- **REQUIRED ACTION**
Below are lines of data, and only some are wanted. Please repeat exactly those from the line that has "This screenshot has width=1024, height=563." through the line that has "Click the Norton Secured badge".

- **EXTRACTED RECORDS**
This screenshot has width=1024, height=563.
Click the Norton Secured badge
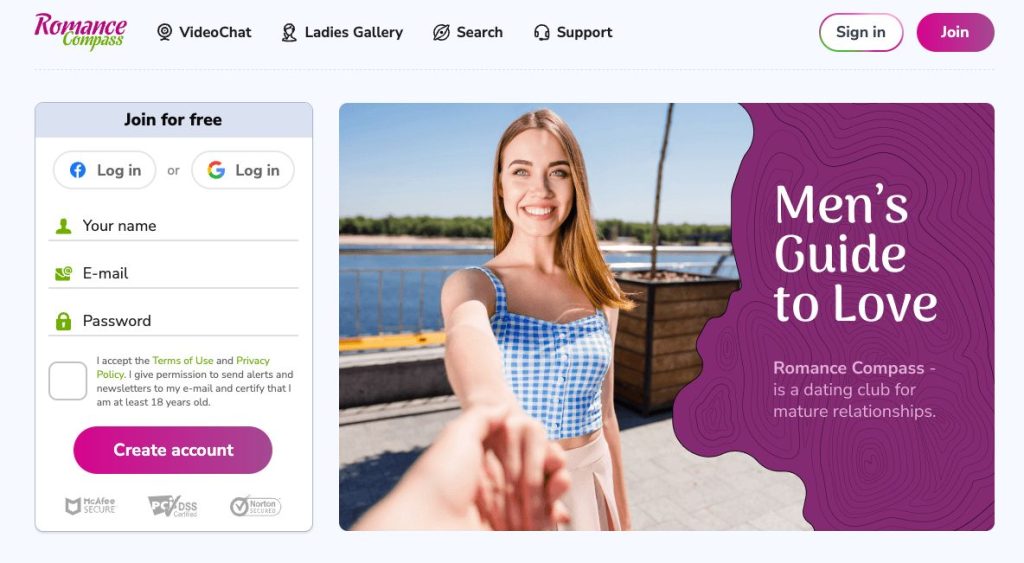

---

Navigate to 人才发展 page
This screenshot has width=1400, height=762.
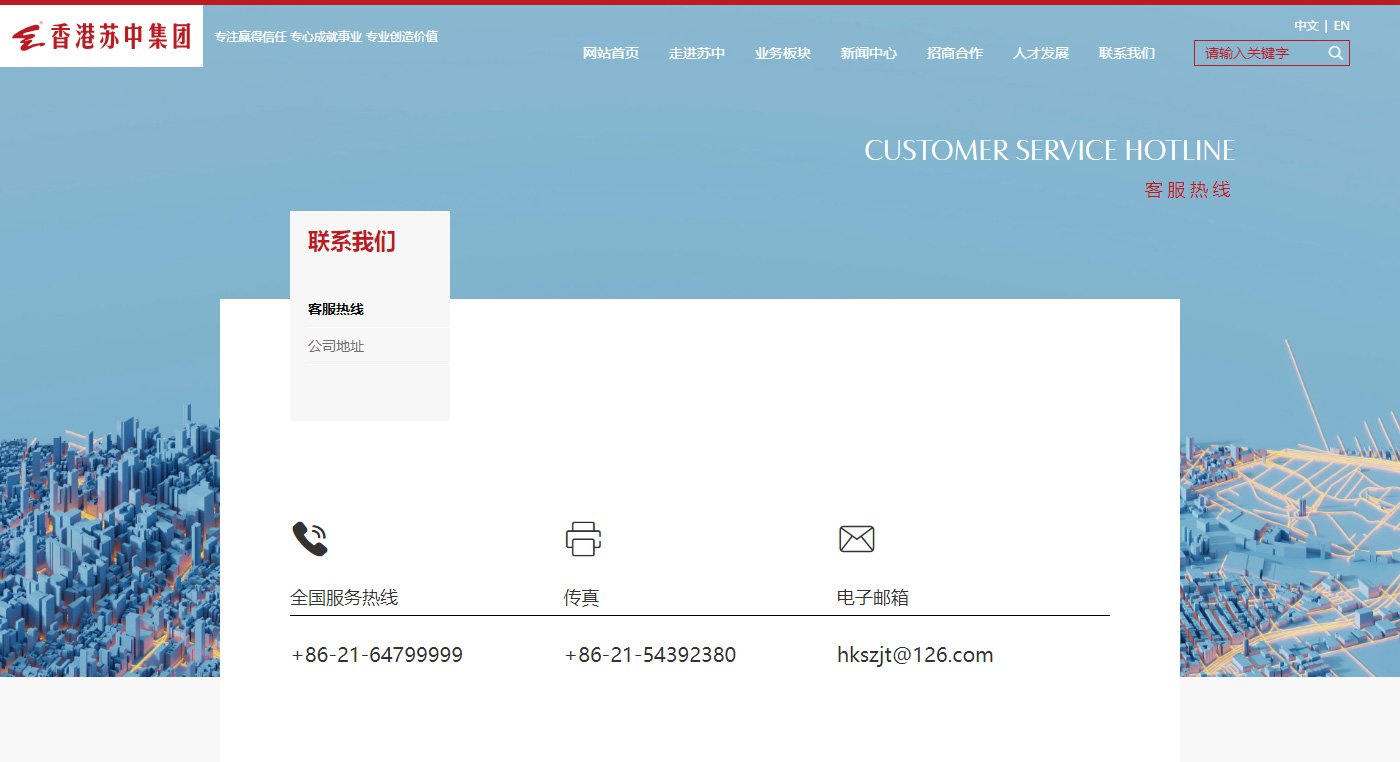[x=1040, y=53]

- **ANSWER AREA**
This screenshot has width=1024, height=563.
Click the Norton Secured badge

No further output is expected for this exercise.